Zul is co-founder of Fox Facility Solutions. Basically it's a CMMS. he runs a consulting company as well, infinity Wave. He's very popular. He's a thought leader in this space, in the country. But I think what I was particularly very excited about when I first spoke to was the fact that his growth from being a practitioner to then starting to look at how technology can assist the people in which I think is one of the most important aspects of what, how we connected as founders.
Before we progress, why don't you give, everyone a brief introduction of all that you've been doing, and your career so far?

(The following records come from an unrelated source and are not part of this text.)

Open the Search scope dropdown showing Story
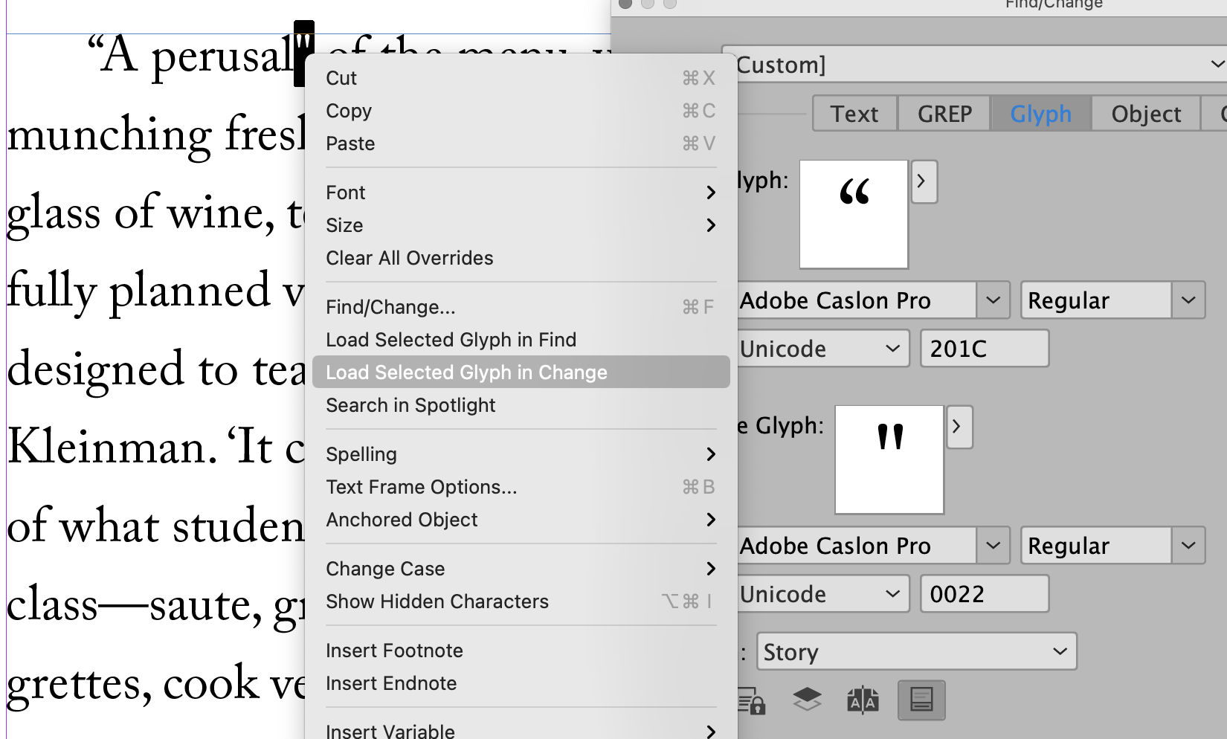This screenshot has height=739, width=1227. (x=915, y=651)
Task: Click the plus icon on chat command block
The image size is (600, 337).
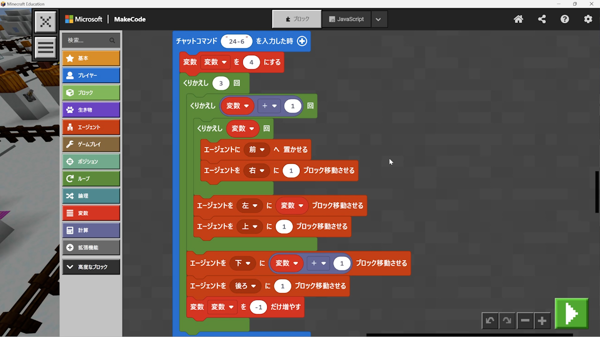Action: coord(302,41)
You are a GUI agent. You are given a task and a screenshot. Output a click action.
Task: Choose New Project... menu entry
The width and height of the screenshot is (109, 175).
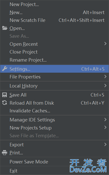point(54,5)
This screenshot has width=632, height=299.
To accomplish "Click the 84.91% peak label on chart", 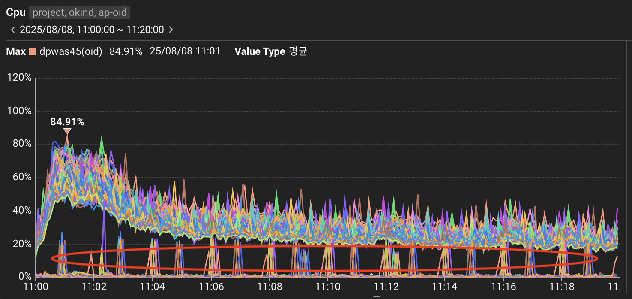I will click(67, 122).
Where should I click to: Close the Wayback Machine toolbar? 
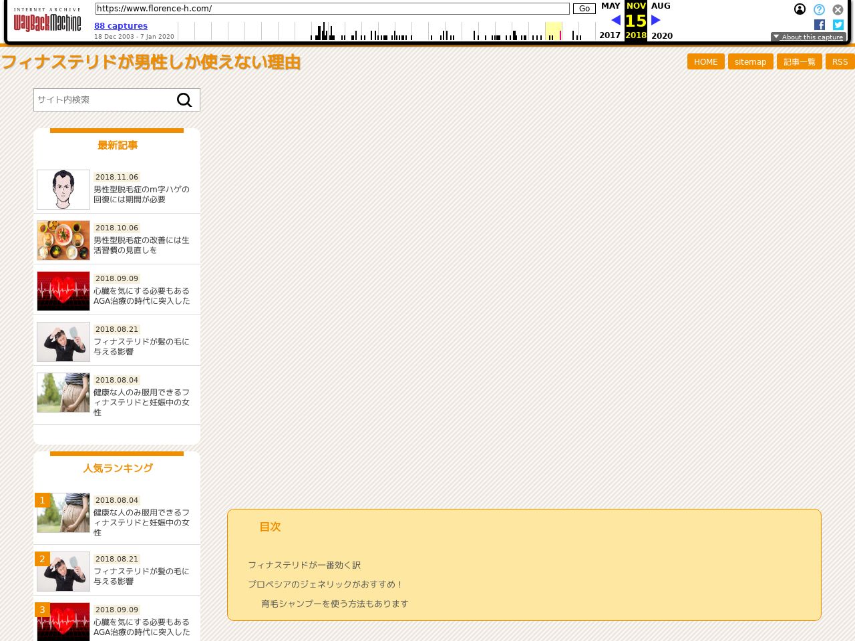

[Zul] : Thanks. I've been like, at around 15 years of experience in this space, so I've been going from one company to another, but stick to the areas of facility automations, R&D, strategic planning or facility management, and even running the facility myself with bunch of people, so, Also got involved with construction and I got to see a wide range of, perspective from those areas, whether you want to make an improvement in terms of automation, facilities running it for FM and construct the building itself.
So it is a big opportunity for me. I'm a bit lucky to have experience all over this, and currently I'm running. Infinity wave, which help a lot of organizations, even some government agencies, that we collaborate with. To help them to go through with their journey for digital transformation.
So our focus areas are a lot on the built environment and how technology can actually be adopted in more efficient, productive ways. So that's a bit of summary what I have been doing.
[Umesh] : Perfect. I mean, that's obviously a remarkable journey so far, and I'm sure the best is yet to come.
So Zul, help us understand what's the, you know, a long time back I did a podcast, which was called State of Facilities Management in Southeast Asia. But then I realized it, and as we were talking with my, co-host JJ was with OCS there, PCS, as it's known in Thailand.
is that every country is very different. We sort of bring them into one umbrella and say Southeast Asia, where I'm assume Singapore is very different to Indonesia, to very different to Malaysia. So what do you think is the current state of asset operations maintenance in Malaysia? Firstly, you may want to share an overall perspective and then maybe, zero down on the built environment.
[Zul] : For, I think for the past about 20 years or so, Malaysia has been developing a lot in that areas. the FM itself, facility management has been recognized by the government and a lot of organization nowadays.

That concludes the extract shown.